Michael Daley [sometimes Michael Daly] (1865–1910) was a boxer from Bangor, Maine who held the lightweight title for New England in the late nineteenth century, and was a claimant for the lightweight title of America in 1893. In 1903, however, Daley was convicted, along with world middle-weight champion George La Blanche of robbing a drunken man in a Bangor hotel and sentenced to two years imprisonment. According to the New York Times Daley was from a 'highly respectable' family.

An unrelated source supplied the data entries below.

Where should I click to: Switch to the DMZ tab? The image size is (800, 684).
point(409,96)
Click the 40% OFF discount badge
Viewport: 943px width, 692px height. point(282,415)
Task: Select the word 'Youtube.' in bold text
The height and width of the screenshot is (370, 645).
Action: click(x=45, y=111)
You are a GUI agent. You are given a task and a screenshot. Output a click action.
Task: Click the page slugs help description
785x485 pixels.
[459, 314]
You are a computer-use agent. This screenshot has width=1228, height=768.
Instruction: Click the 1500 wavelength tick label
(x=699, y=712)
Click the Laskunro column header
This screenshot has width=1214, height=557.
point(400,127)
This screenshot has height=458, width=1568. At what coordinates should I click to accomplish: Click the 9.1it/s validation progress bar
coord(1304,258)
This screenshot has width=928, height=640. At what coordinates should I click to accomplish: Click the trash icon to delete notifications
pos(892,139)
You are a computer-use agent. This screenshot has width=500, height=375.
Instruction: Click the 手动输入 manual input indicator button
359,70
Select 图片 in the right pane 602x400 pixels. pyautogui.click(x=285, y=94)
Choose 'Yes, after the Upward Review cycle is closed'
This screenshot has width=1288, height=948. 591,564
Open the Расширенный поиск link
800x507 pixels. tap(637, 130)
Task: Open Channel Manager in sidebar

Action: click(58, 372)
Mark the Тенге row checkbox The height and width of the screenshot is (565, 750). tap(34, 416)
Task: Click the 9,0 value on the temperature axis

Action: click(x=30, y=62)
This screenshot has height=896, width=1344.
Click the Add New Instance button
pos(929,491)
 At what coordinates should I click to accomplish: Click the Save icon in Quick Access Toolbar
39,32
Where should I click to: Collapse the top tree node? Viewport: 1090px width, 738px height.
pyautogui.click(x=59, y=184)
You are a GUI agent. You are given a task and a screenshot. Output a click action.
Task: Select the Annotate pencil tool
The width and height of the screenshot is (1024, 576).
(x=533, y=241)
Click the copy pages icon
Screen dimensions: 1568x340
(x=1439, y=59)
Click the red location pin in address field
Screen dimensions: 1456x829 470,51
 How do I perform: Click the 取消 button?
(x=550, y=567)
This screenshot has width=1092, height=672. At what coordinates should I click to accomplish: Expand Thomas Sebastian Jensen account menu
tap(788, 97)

Daley fought and defeated Marcellus Baker of Boston in 1884. The New England lightweight championship had been bestowed on him by 1887, when the VC Club of Gardiner, Maine awarded him a belt emblazoned with the title after an exhibition fight with another Bangor boxer, James Mehan. In 1889 Daley went fifteen rounds in Boston with another boxer formerly from Bangor, Jack McAuliffe, 'The Napoleon of the Ring', who finished his career undefeated. Daley survived with a technical draw.

In 1892 Daley was undefeated, and by 1893, was claiming the title of lightweight champion of America. But he had to fight for the title that year against Austin Gibbons, at the Crescent City Club in New Orleans. The contest was a grueling one, and Daley's longest, and ended in his knock-out in the thirty-first round.

In 1899 Daley bought the former Elk's Lodge in Bangor and fitted it out as a boxing academy.

Daley died in a Bangor jail cell while under arrest for another crime in 1910. He had opened a new boxing club earlier that same year.